Brief >> All pictures are to be dropped, and the remaining data set down exactly.

Screenshot grounding data >>
┌──

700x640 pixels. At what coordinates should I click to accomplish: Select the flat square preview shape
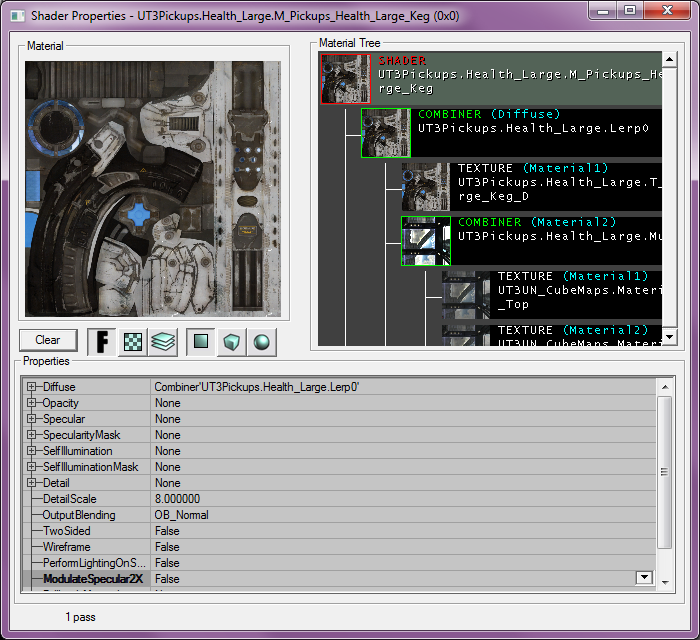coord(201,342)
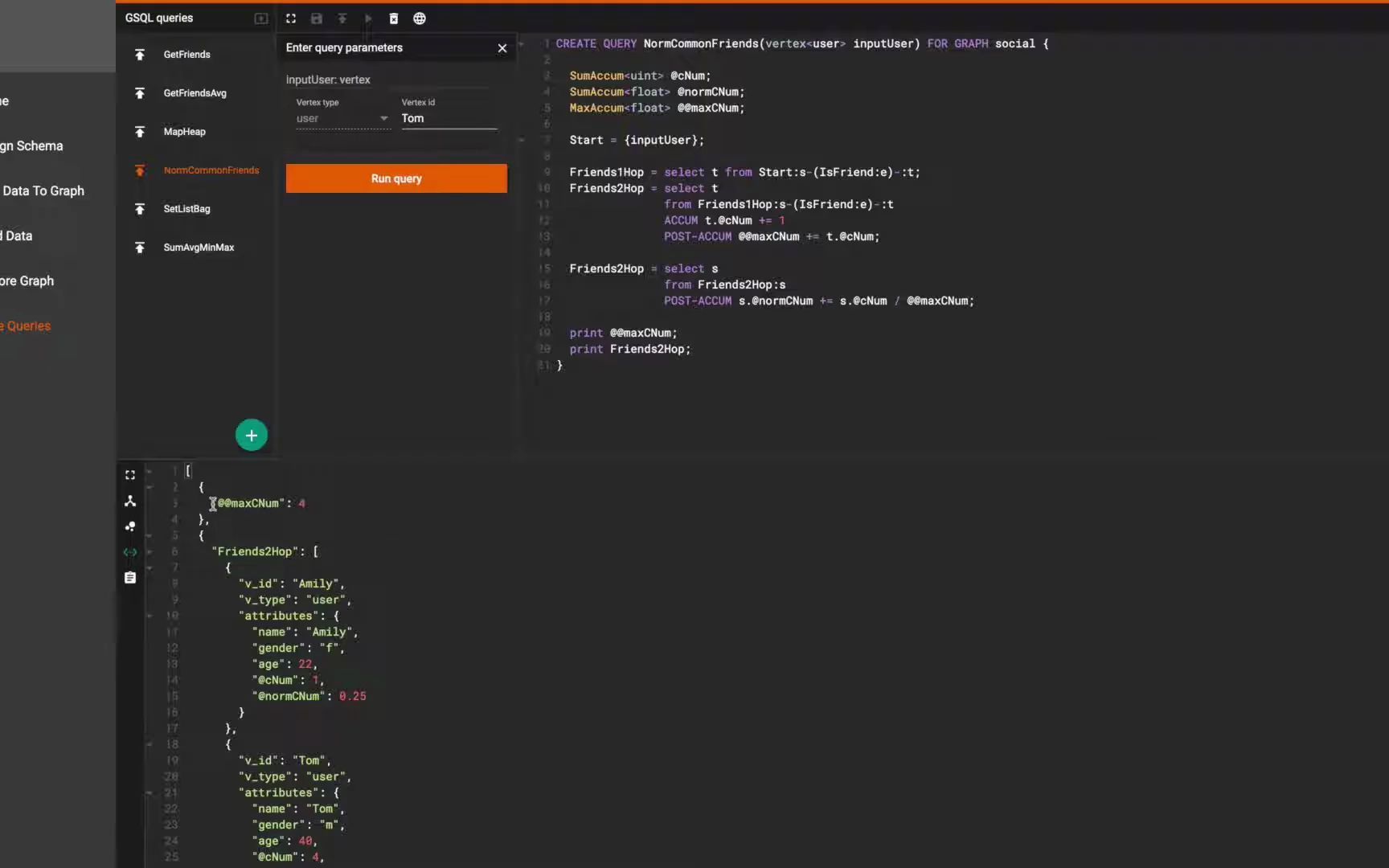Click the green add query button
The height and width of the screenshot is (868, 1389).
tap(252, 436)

└──

Exercise response >>
700x640 pixels. At what coordinates should I click to accomplish: Select the flat square preview shape
coord(201,342)
Click the green add query button
The height and width of the screenshot is (868, 1389).
tap(252, 436)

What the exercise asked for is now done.